* [Task brief] The response must consist of the lines from the one holding "Task: Click the circled X release icon" through the final line of the entries, given again exactly and without any pictures.

##########

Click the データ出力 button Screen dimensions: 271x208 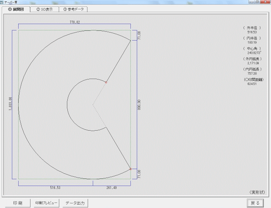coord(75,203)
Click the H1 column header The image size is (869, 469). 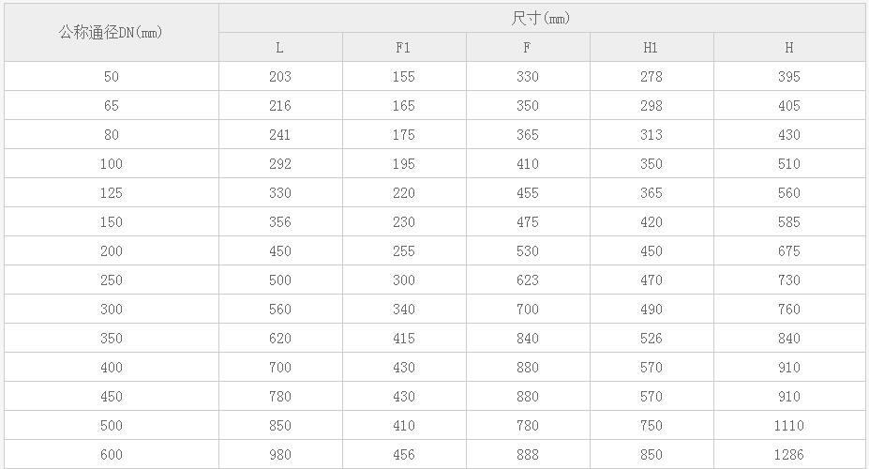652,48
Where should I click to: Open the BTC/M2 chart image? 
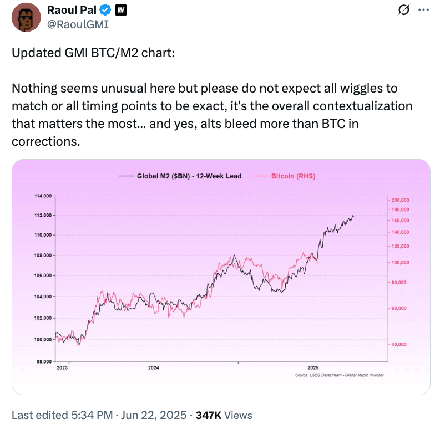(221, 277)
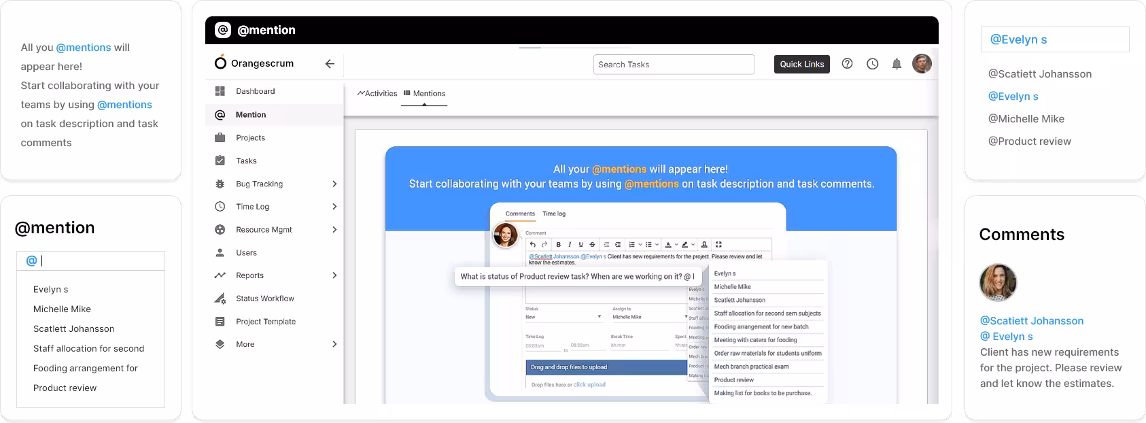Click the Project Template icon in sidebar
Viewport: 1146px width, 423px height.
(x=220, y=322)
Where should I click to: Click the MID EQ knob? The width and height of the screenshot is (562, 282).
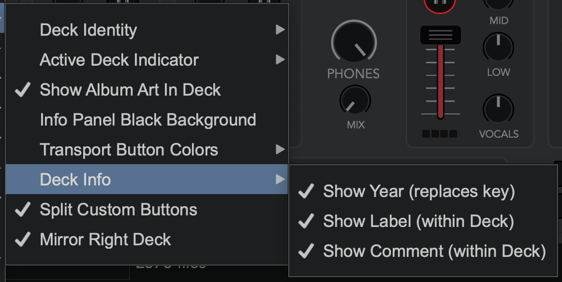pyautogui.click(x=498, y=3)
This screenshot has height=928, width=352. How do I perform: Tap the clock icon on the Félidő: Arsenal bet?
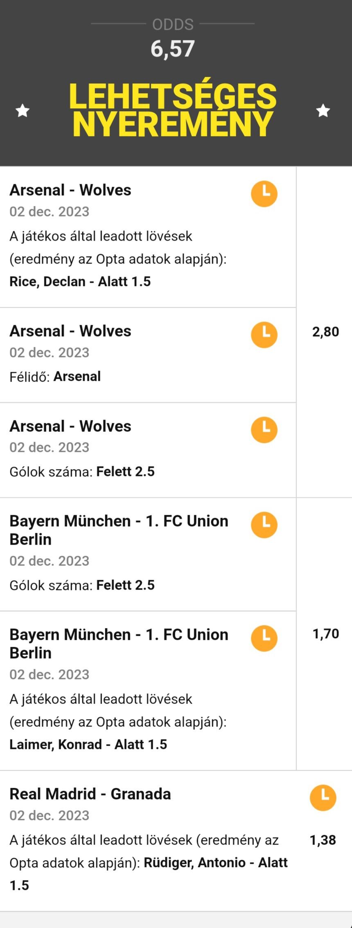tap(264, 335)
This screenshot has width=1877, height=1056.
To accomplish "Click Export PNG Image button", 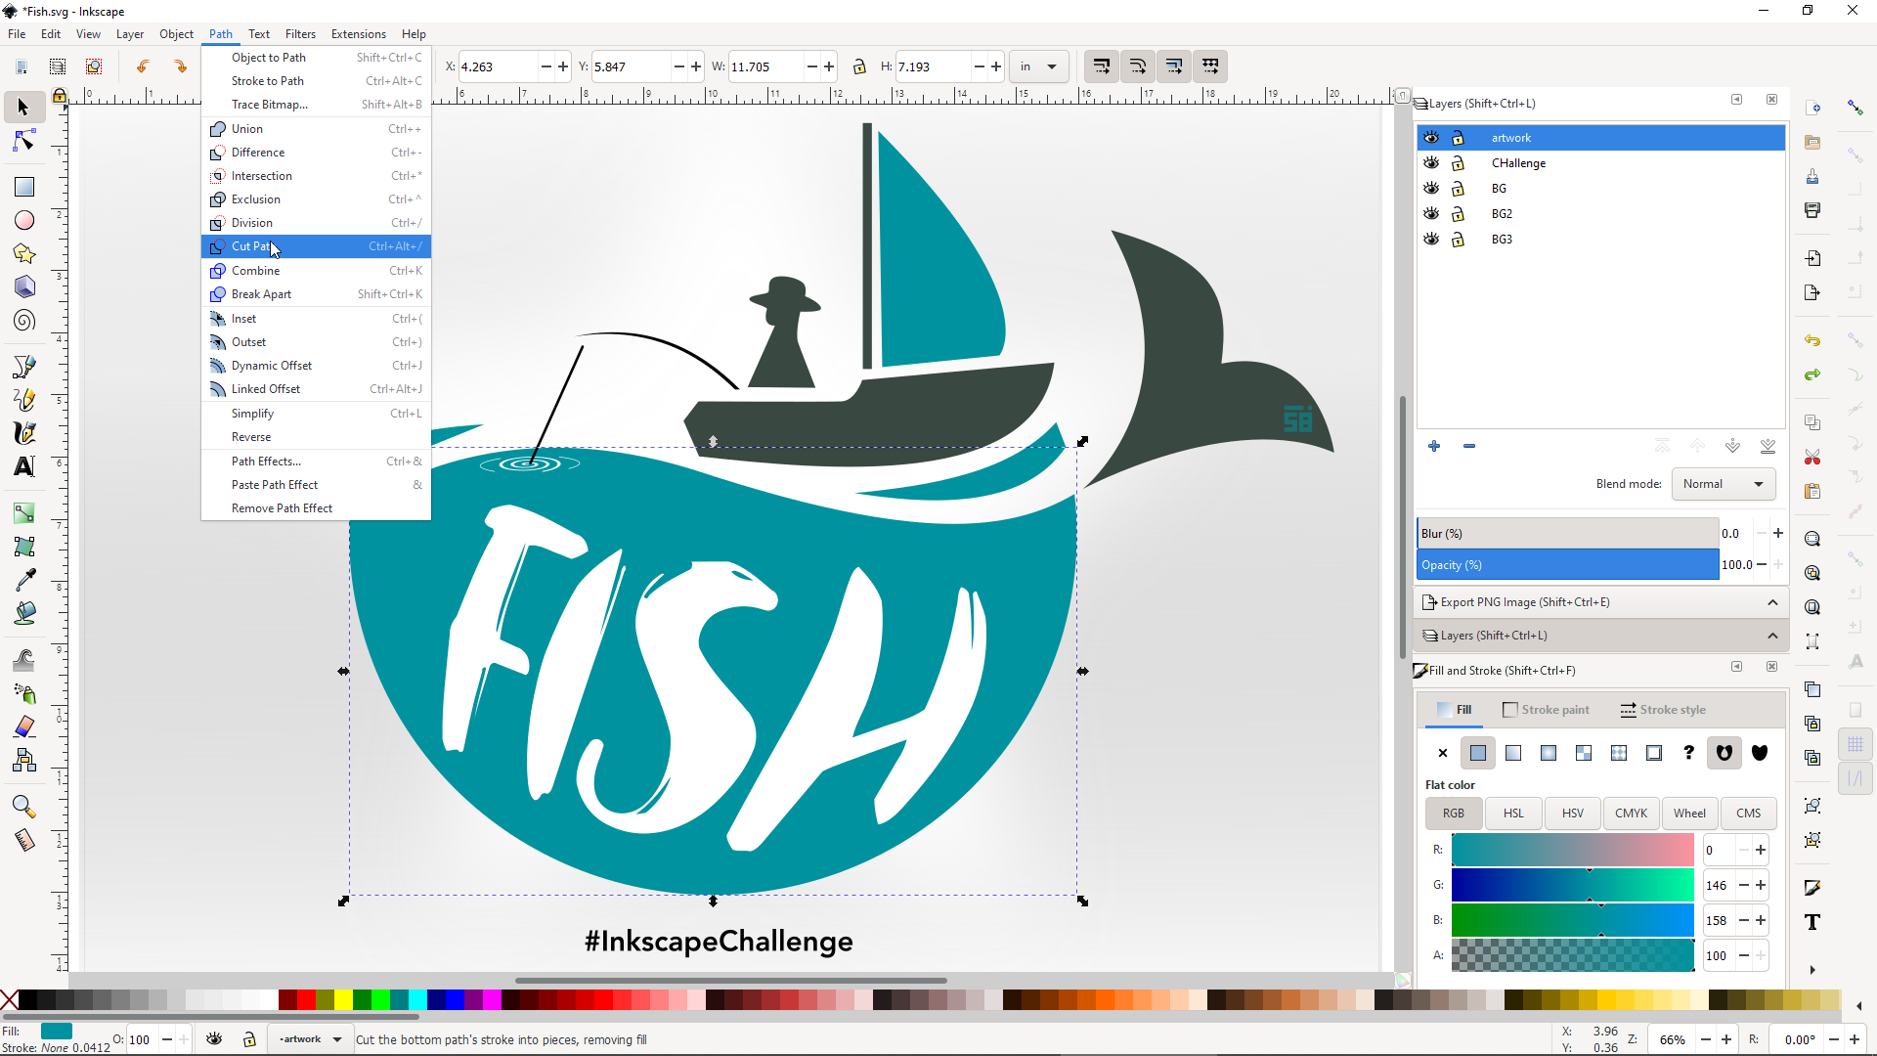I will [1525, 602].
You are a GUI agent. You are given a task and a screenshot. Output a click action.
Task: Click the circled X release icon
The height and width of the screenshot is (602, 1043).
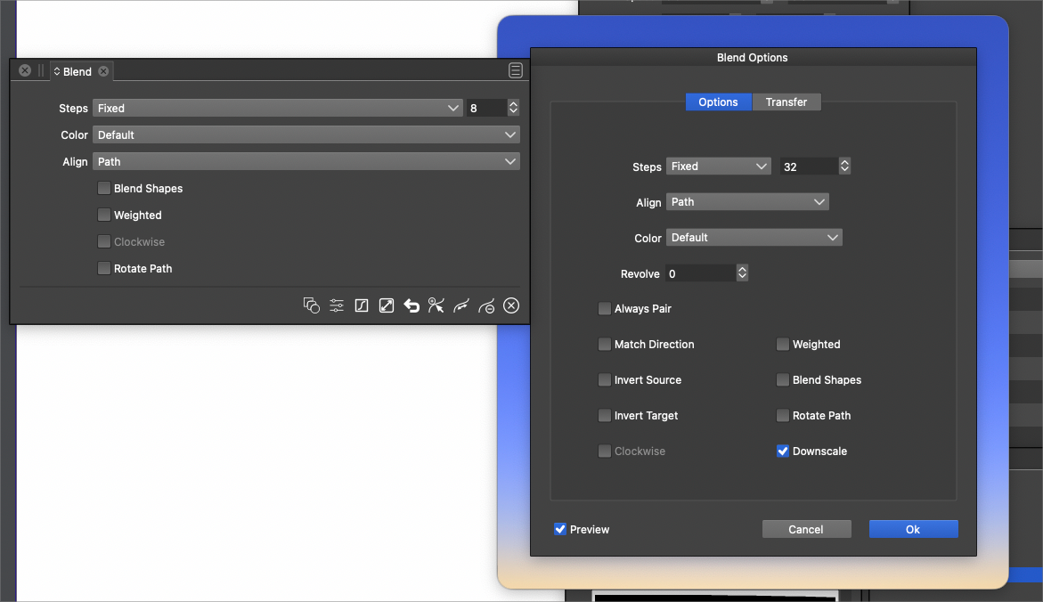(x=511, y=305)
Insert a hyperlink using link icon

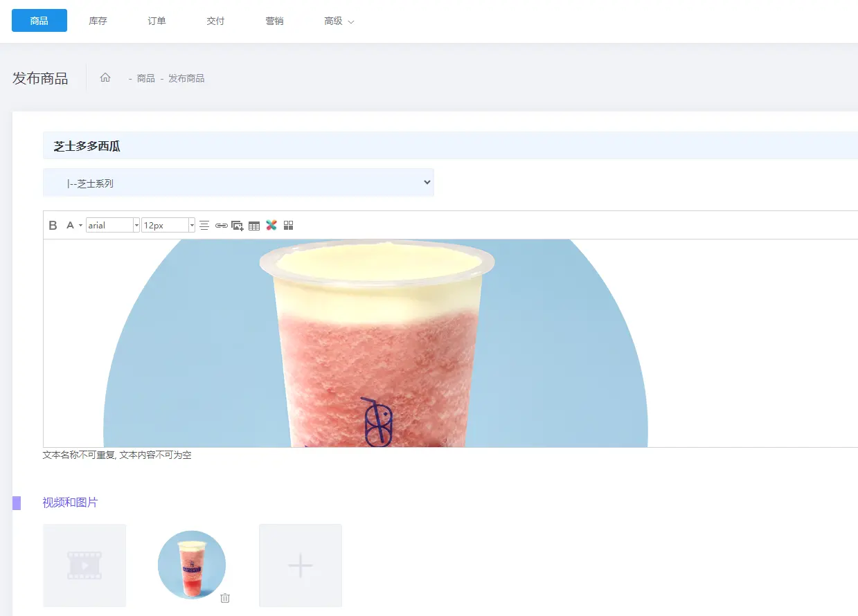[x=221, y=226]
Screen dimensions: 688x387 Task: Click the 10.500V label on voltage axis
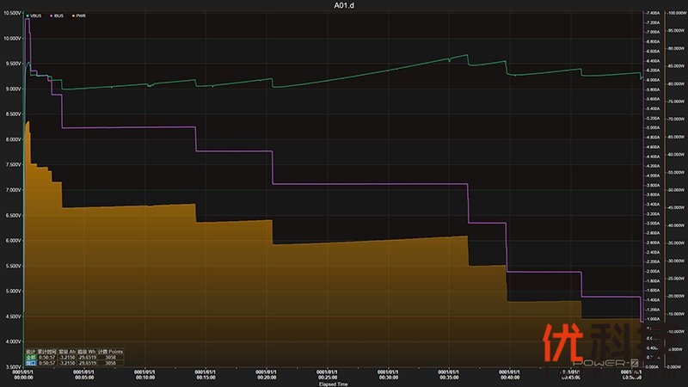click(x=11, y=13)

##########

* [Solution for this task]
Task: Click the circled X release icon
The height and width of the screenshot is (602, 1043).
(x=511, y=305)
Insert a hyperlink using link icon

[x=221, y=226]
Screen dimensions: 688x387 Task: Click the 10.500V label on voltage axis
click(x=11, y=13)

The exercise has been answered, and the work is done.